IEEE 802.3cg and IEEE 802.1 Standards play huge role in Operational Technology and Time Sensitive Networks


The Ethernet Alliance and Avnu Alliance have separately released plans to speed up and simplify Ethernet communications networks.   Operational Technology (OT) is the target of the IEEE 802.3cg specification from the Ethernet Alliance, while the Avnu Alliance is focusing on IEEE 802.1 time-sensitive networking (TSN) applications.

I. IEEE 802.3 and the Ethernet Alliance:

IEEE 802.3c is titled: IEEE Standard for Ethernet – Amendment 5: Physical Layer Specifications and Management Parameters for 10 Mb/s Operation and Associated Power Delivery over a Single Balanced Pair of Conductors.” It defines the use of Single-Pair Ethernet (SPE) in many circumstances rather than a wide range of fieldbus cables, including RS‑485 twisted-pair, RG‑6 coaxial, and instrumentation cables.

The 802.3c Project Authorization Request (PAR) states:

“Applications such as those used in automotive and automation industries have begun the transition of legacy networks to Ethernet.
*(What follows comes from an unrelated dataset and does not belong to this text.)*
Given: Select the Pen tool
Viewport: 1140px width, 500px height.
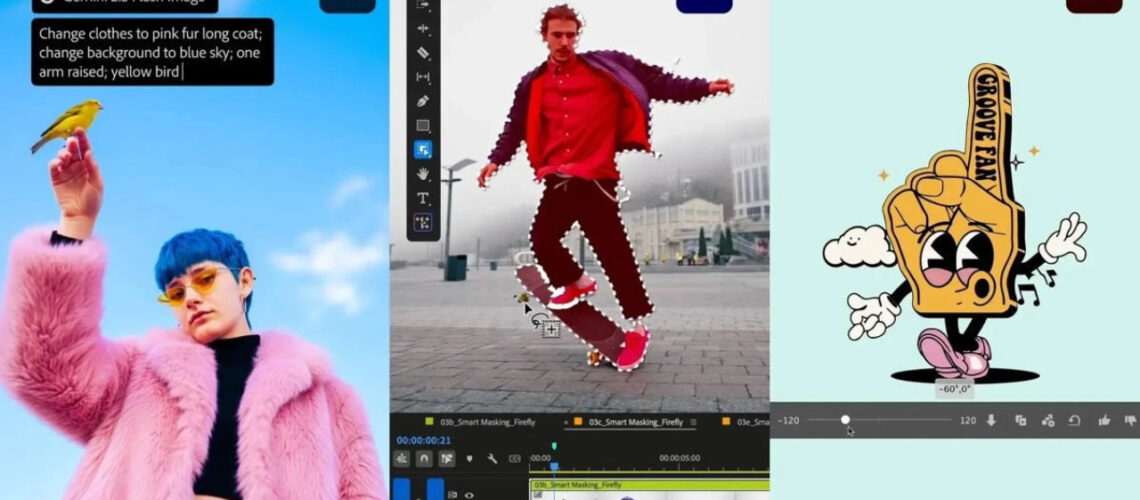Looking at the screenshot, I should pos(423,101).
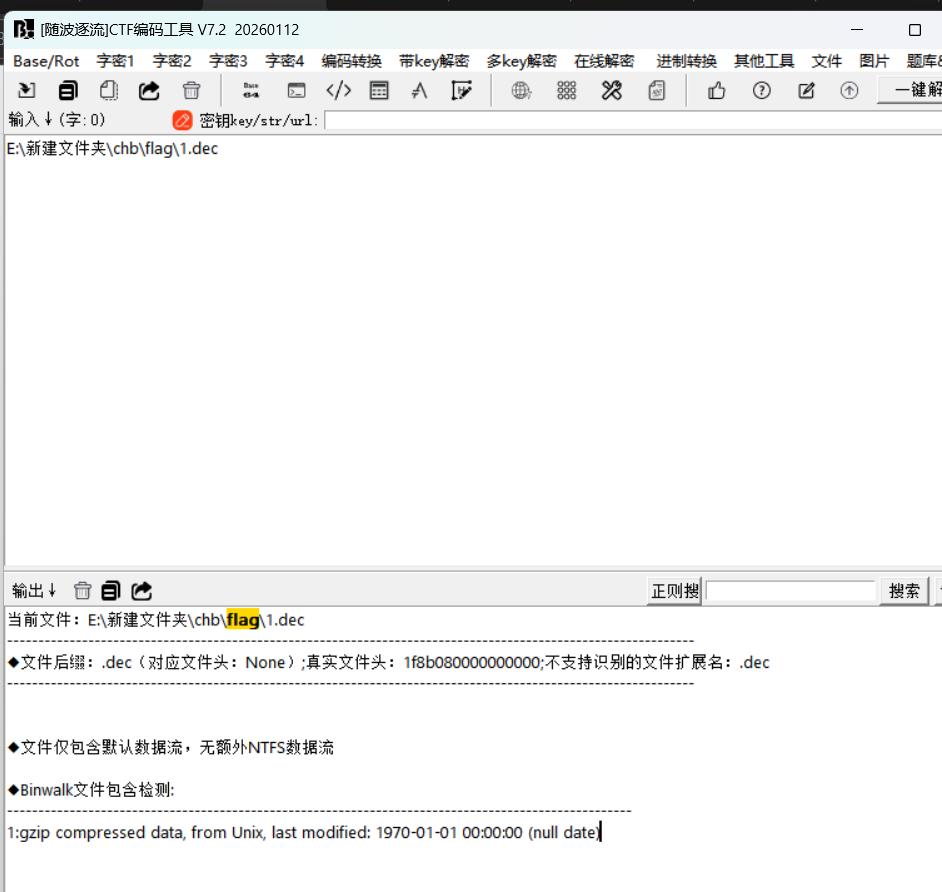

This has generated an intrasystem control need for a 10 Mb/s solution which will operate over a single balanced pair of conductors. IEEE 802.3 does not currently support 10 Mb/s over a single balanced pair of conductors, and a reduction in the number of pairs of conductors and interface components required for 10 Mb/s Ethernet will provide a basis for an optimized solution in these applications.”

OT networks historically have been siloed from Ethernet-based IT networks and, “these networks, while operating effectively today, use dated, disparate network protocols. They are slow, typically 31.2kb/s, and require translation gateways to convert necessary data to Ethernet. SPE is purpose-built to address the challenges and topologies of OT networks,’ said Peter Jones, chair of the Ethernet Alliance and a distinguished engineer with Cisco.

“As the building- and industrial-automation industries come to rely more on SPE, there is a clear need to bring together the people creating and using the technologies so they can better understand one another,” said Jones.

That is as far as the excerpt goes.